The gut microbiome promotes mitochondrial respiration in the brain of a Parkinson’s disease mouse model

The pathophysiology of Parkinson’s disease (PD) involves gene-environment interactions that impair various cellular processes such as autophagy, lysosomal function, or mitochondrial dysfunction. Specifically, mitochondria-associated gene mutations increase PD risk, mitochondrial respiration is altered in the PD brain, and mitochondrial-damaging toxins cause PD-like motor and gastrointestinal symptoms in animal models. The gut microbiome is altered in PD patients and represents an environmental risk, however a relationship between mitochondrial function and the microbiome in PD has not been previously established.
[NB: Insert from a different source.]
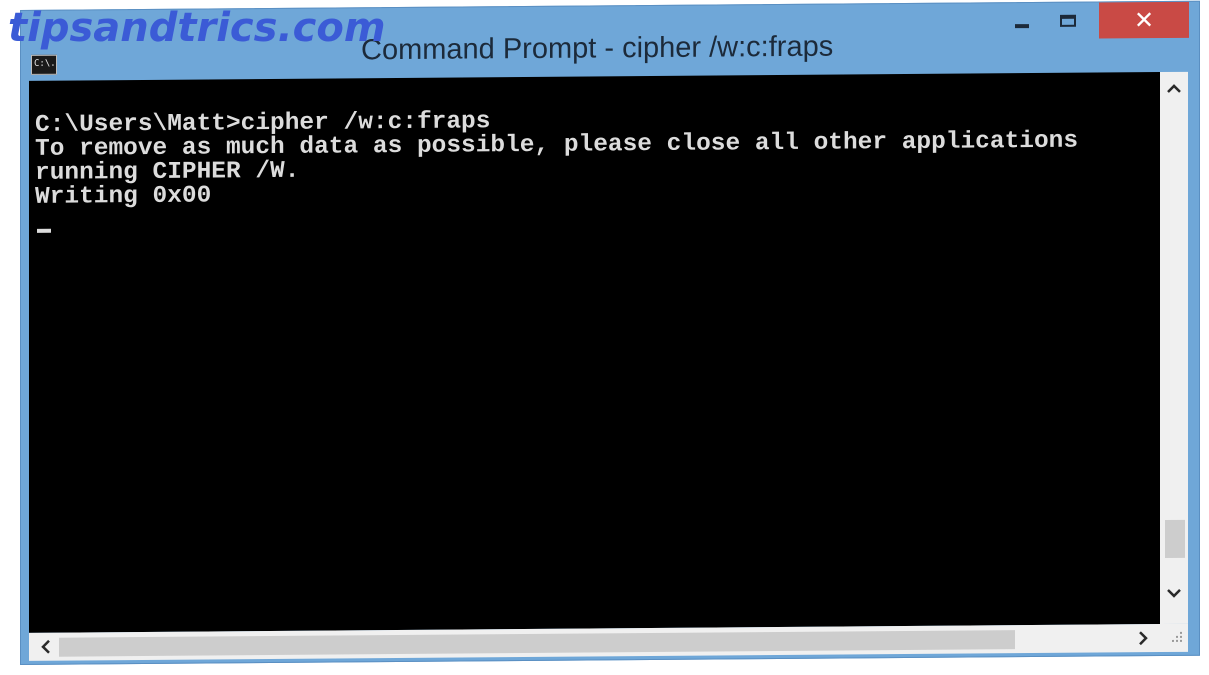  I want to click on scroll-up-icon, so click(1174, 89).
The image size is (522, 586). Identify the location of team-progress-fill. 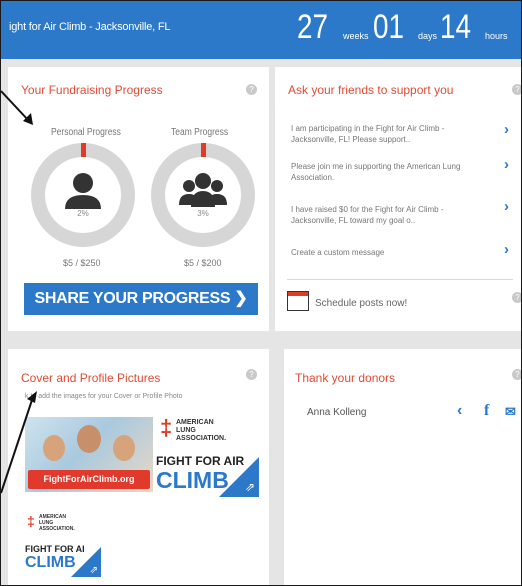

Herein, we report that striatal mitochondria are functionally overactive in α-synuclein-overexpressing (ASO) mice, a model of PD, and that microbiome depletion restores respiration and mitochondria-associated gene expression patterns to wild-type levels. ASO mice harboring a complex microbiome produce increased reactive oxygen species in the striatum whereas germ-free counterparts express elevated levels of antioxidant proteins that may buffer against oxidative damage. Indeed, antioxidant treatment improves motor performance in ASO mice and, remarkably, blocking oxidant scavenging in germ-free mice induces α-synuclein-dependent motor deficits. Thus, the gut microbiome increases mitochondrial respiration and oxidative stress in the brain, which enhances motor symptoms in a mouse model of PD.